What is the Thundering Herd?

At its core, the Thundering Herd occurs when a large number of processes are waiting for an event, but when the event happens, they all wake up at once. However, only one can actually "handle" the event.

While the term originated in OS kernel scheduling, modern web engineers most frequently encounter it in the form of a Cache Stampede.

The Anatomy of a Crash:

The Golden State: You have a high-traffic endpoint cached in Redis. Everything is fast.
The Expiry: The cache TTL (Time-to-Live) hits zero.
The Stampede: 5,000 concurrent users refresh the page. They all see a cache miss.
The Collapse: All 5,000 requests hit your database simultaneously to re-generate the same data. Your database will experience a surge in load, latency skyrockets, and the service goes down.

Note: 5000 requests is an arbitrary number. The actual number depends on your system's capacity.

Beyond the Cache: Other Thundering Herd Scenarios

While cache stampedes are the most common, the Thundering Herd can manifest across your entire stack:

1. The "Welcome Back" Surge (Downstream Recovery)

Imagine your primary Auth service goes down for 5 minutes. During this time, every other service in your cluster is failing and retrying. When the Auth service finally comes back up, it is immediately hit by large number of requests per second from all the other services trying to "catch up." This often knocks the service right back down again—a phenomenon known as a Retry Storm.

2. The Auth Token Expiry

In microservices, many internal services might share a common access token (like a machine-to-machine JWT). If that token has a hard expiry and 50 different microservices all see it expire at the exact same second, they will all "thunder" toward the Identity Provider to get a new one.

3. "Top of the Hour" Scheduled Tasks

A classic ops mistake is scheduling a heavy cleanup cron job to run at 00 * * * * (midnight) across 100 different server nodes. At precisely 12:00:00 AM, your database or shared storage is hit by 100 heavy processes simultaneously.
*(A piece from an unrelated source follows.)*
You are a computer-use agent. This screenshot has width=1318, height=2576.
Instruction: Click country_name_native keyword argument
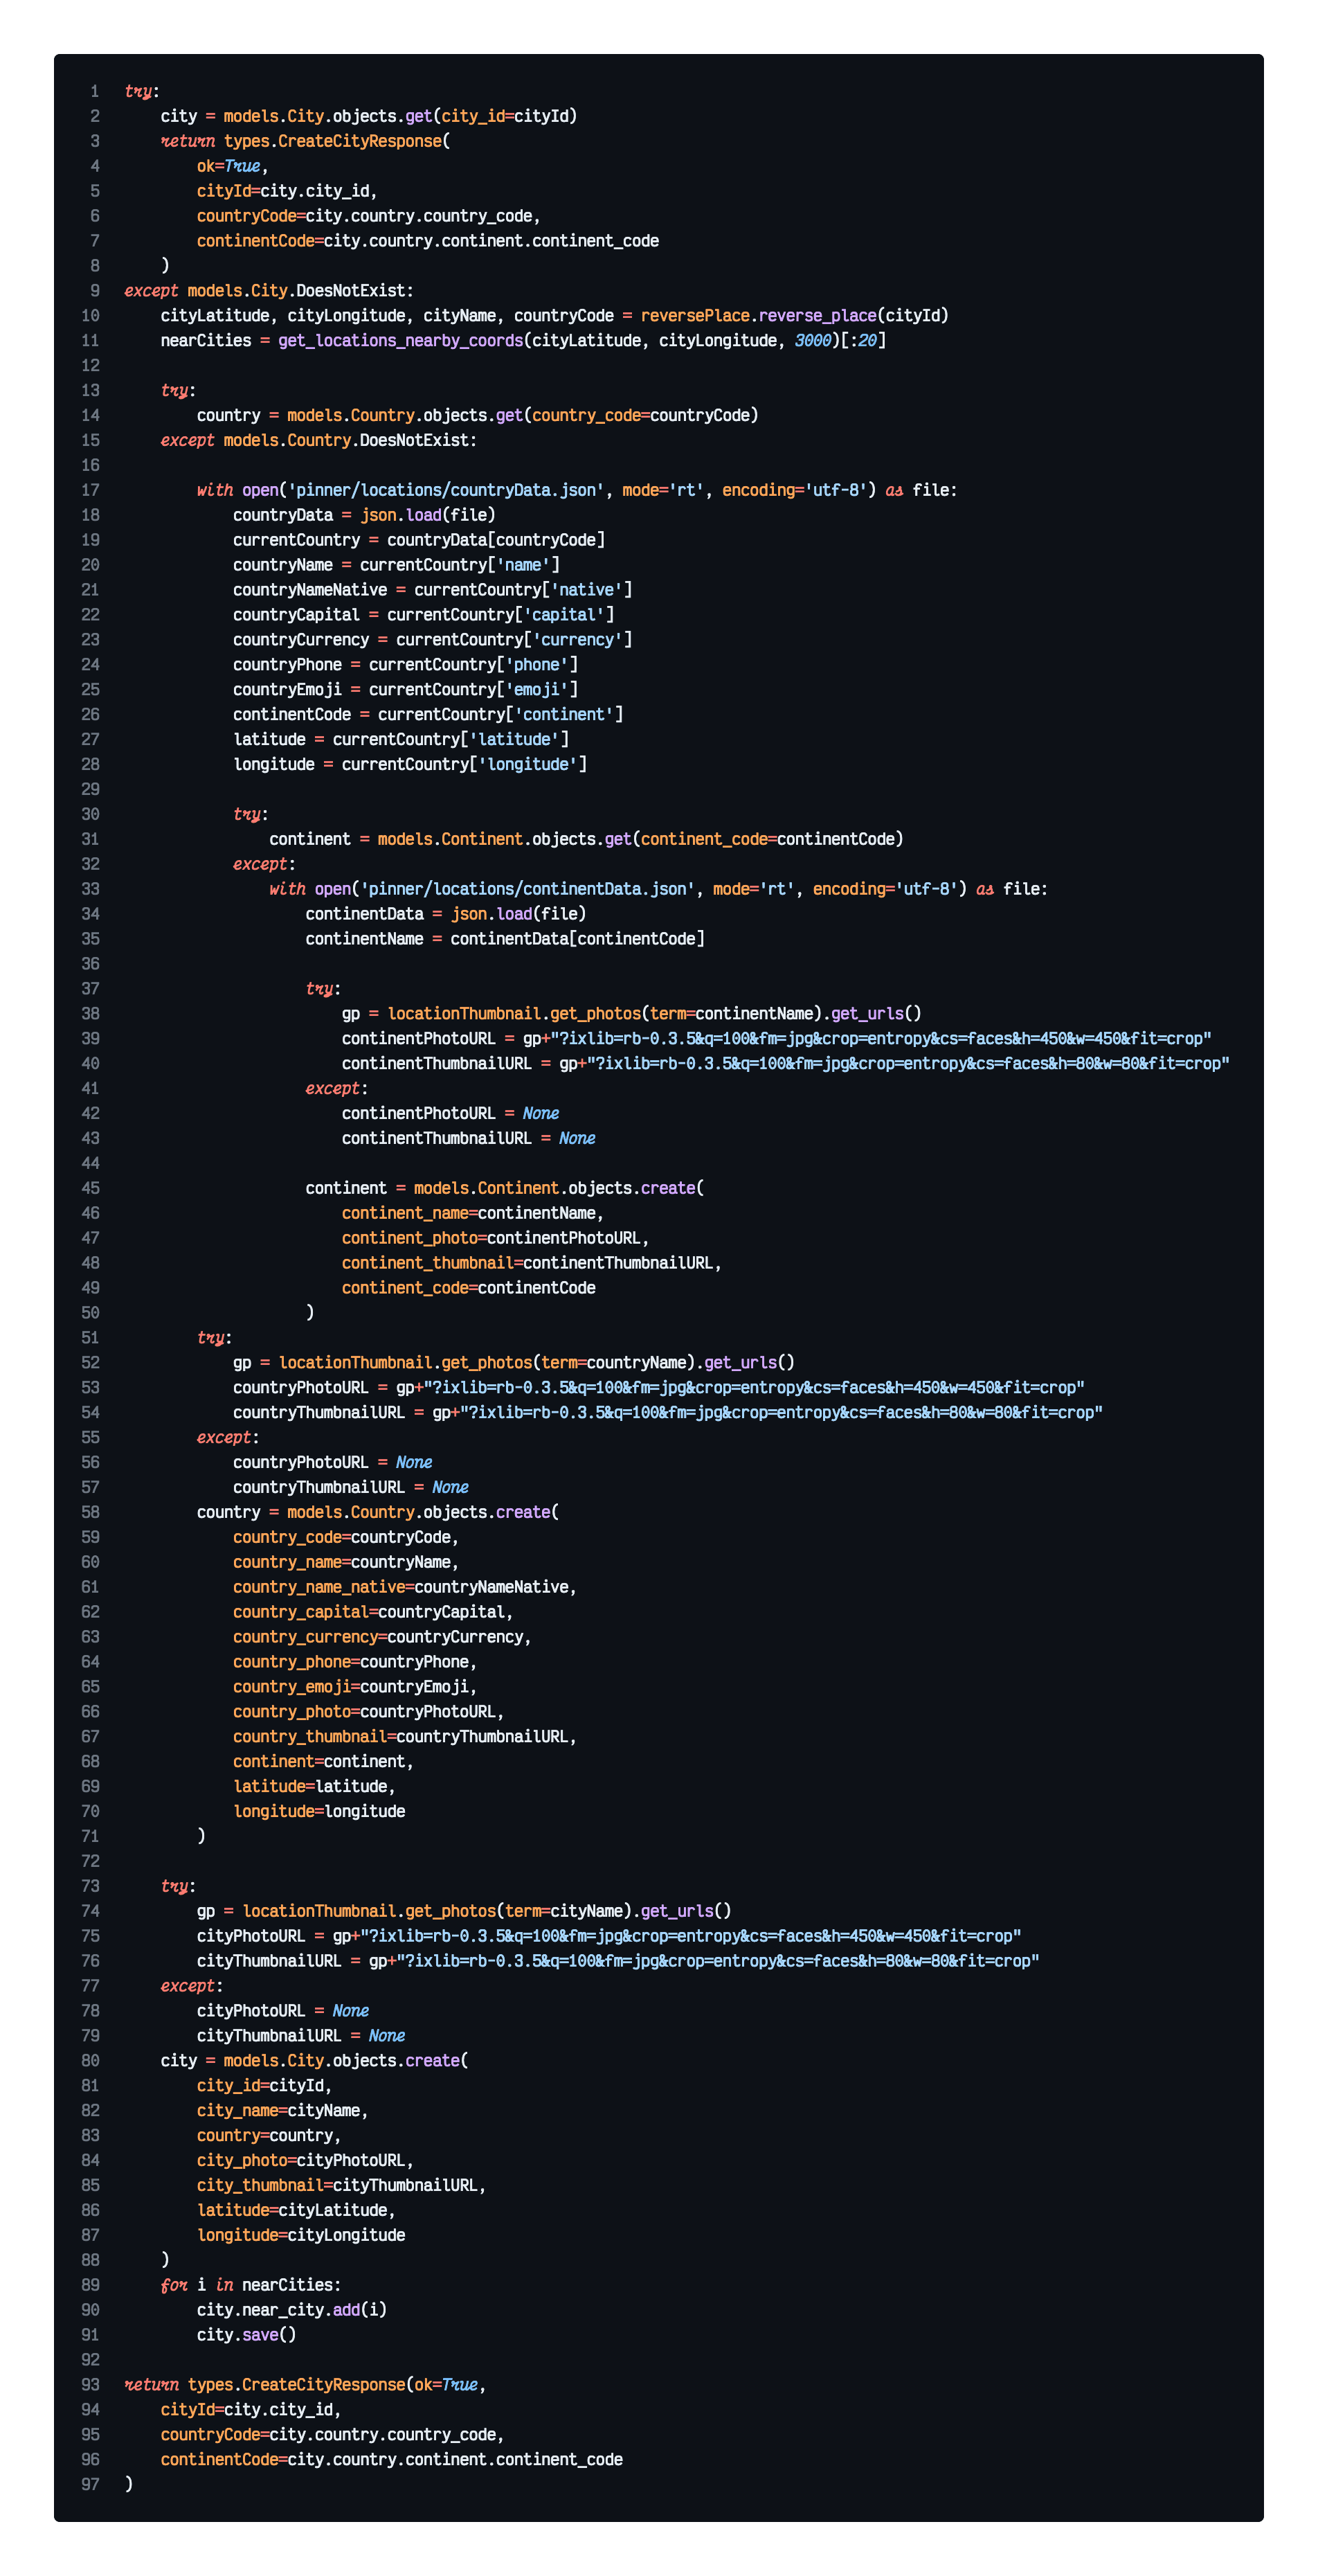319,1587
4. CDN "Warm-up" and Deployment Surge

When you deploy a new version of a 500MB mobile app binary, it isn't in any CDN edge caches yet. If you immediately notify 1 million users to download it, the first thousands of requests will all miss the edge and hit your origin server at once, potentially melting your storage layer.

How to Detect the Herd (Monitoring & Metrics)

You don't want your first notification of a thundering herd to be a total outage. Look for these "herd signatures" in your dashboard:

Correlation of Cache Misses and Latency: A sudden spike in cache miss rates that perfectly aligns with a surge in p99 database latency.
Connection Pool Exhaustion: If you see your database connection pool hitting its max limit within milliseconds, you likely have a stampede.
CPU Context Switching: On your application servers, a massive spike in "System CPU" or context switches indicates that thousands of threads are waking up and fighting for the same locks.
Error Logs: Thousands of "lock wait timeout" or "connection refused" errors occurring in a tight cluster.

Strategy 1: Request Collapsing (The "Wait in Line" Approach)

Request collapsing (also known as Promise Memoization) is the practice of ensuring that for any given resource, only one upstream request is active at a time.

If Request A is already fetching user_data_123 from the database, Requests B, C, and D shouldn't start their own fetches. Instead, they should "subscribe" to the result of Request A.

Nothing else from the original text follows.